#### GIVEN RECORDS

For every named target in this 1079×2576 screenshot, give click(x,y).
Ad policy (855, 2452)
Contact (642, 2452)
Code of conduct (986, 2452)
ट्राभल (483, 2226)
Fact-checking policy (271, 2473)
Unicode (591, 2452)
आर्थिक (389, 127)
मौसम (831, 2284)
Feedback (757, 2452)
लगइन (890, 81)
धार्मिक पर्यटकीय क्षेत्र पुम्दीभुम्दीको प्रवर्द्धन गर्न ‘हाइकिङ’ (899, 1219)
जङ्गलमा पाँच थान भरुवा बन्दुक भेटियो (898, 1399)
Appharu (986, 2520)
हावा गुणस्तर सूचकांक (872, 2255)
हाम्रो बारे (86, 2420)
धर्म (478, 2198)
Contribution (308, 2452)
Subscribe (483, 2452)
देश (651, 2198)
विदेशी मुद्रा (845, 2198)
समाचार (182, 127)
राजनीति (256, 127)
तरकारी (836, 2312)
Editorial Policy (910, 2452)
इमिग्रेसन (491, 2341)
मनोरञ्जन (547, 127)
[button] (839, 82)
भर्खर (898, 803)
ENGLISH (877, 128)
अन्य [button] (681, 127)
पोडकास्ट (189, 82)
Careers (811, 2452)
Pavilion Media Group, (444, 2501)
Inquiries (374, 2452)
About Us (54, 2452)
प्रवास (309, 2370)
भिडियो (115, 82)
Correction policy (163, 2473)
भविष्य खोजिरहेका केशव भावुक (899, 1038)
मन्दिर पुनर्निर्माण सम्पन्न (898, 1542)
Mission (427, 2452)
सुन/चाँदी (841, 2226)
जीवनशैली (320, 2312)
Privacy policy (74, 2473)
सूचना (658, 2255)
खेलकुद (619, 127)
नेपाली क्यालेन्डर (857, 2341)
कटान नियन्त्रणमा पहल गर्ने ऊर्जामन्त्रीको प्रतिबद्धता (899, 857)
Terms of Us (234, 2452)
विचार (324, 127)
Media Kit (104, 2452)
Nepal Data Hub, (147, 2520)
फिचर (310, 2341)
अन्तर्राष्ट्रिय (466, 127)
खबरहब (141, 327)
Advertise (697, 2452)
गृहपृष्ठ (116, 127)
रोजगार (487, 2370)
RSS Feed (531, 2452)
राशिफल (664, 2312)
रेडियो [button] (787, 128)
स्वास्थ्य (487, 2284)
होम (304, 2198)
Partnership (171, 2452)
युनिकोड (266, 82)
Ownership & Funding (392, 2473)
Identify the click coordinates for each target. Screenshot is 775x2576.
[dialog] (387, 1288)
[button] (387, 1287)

########

▸ INSTRUCTIONS FOR THE TASK
Take every line from the one containing "युनिकोड (266, 82)" to the end of the listing and output it exactly, with nothing else.

▸ ANSWER SECTION
युनिकोड (266, 82)
Ownership & Funding (392, 2473)
Identify the click coordinates for each target. Screenshot is 775x2576.
[dialog] (387, 1288)
[button] (387, 1287)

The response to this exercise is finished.